Sunday, May 29, 2011

Great Teachers don't make Great Leaders

The problem with leadership in Education is that often the leaders are leaders because they are good educators/teachers NOT necessarily GREAT leaders. This is a truism across all fields. An individual who excels IN a field does not equate a Great Leader OF that field.

I think a bit about the leadership structure and expectations that I'm currently in (UNDERSTATEMENT). OK, I'm always thinking about the leadership situation and about how we can be better. We're doing pretty well as a school but we ALWAYS can be better.

One of the major points that arises time and time again in my observations and assessments is that there is this broken logic that GREAT teachers make GREAT leaders.

Now I'm not saying that you can't be a great teacher AND a great leader. I just think that it is a fallacy to think that both are in lockstep with one another.

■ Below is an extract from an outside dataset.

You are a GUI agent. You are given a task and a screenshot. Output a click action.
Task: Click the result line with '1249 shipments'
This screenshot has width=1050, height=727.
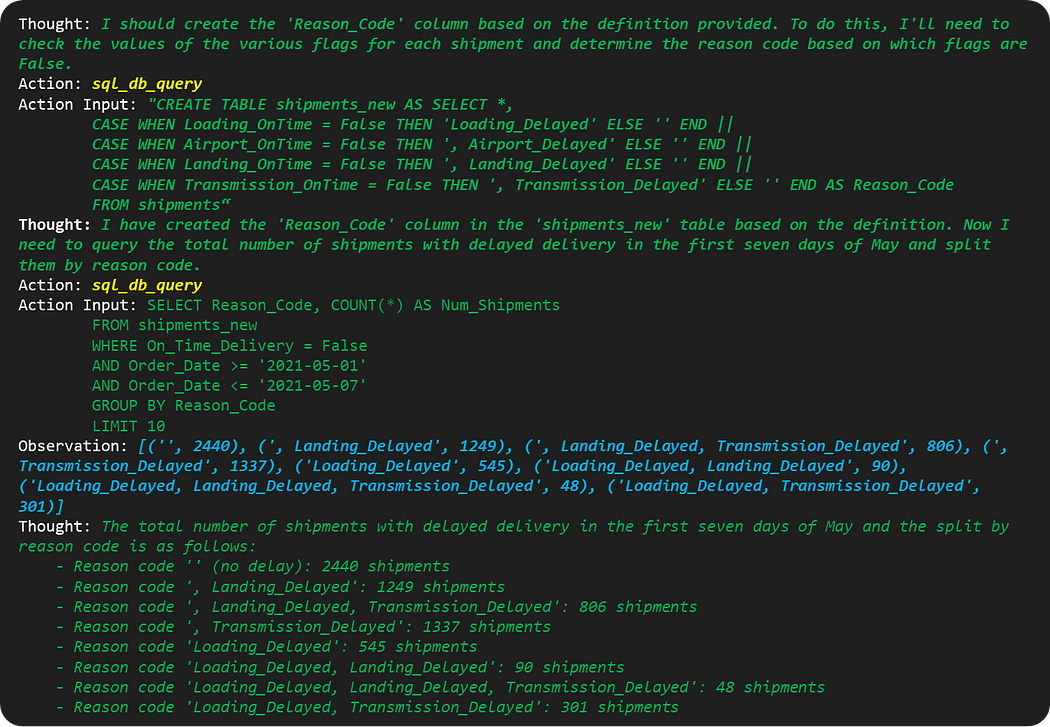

This is a core problem of educational leadership, especially when you promote from within - which is important. When you look at candidates on your staff you often judge them by what they are currently are doing - teaching - to project their success as a leader. Wrong.

While it certainly helps in the respect department to be pretty good at what you are going to lead people in doing, it just is not that important on the whole.

We need to start to understand that leadership requires important, unique skills that cut across disciplines. Universities really shouldn't have an 'Intro to Educational Leadership' class until they have done an 'Intro to Leadership' class. Do you think that the teachings of John Wooden, Winston Churchill, or Marcus Aurelius have no application to my work as a Leader in an education setting? Nowhere in any of the readings for 'Intro to Ed Leadership' courses are we analyzing leadership in its truest and most successful form.

Seeing education as some entirely unique world where we have rules unto ourselves is what is problematic. Finding the threads which connect successful leadership in business, politics, military, sport, and education are easy. Shouldn't we then gravitate to the best examples of leadership rather than limit ourselves to those which occur in an educational context?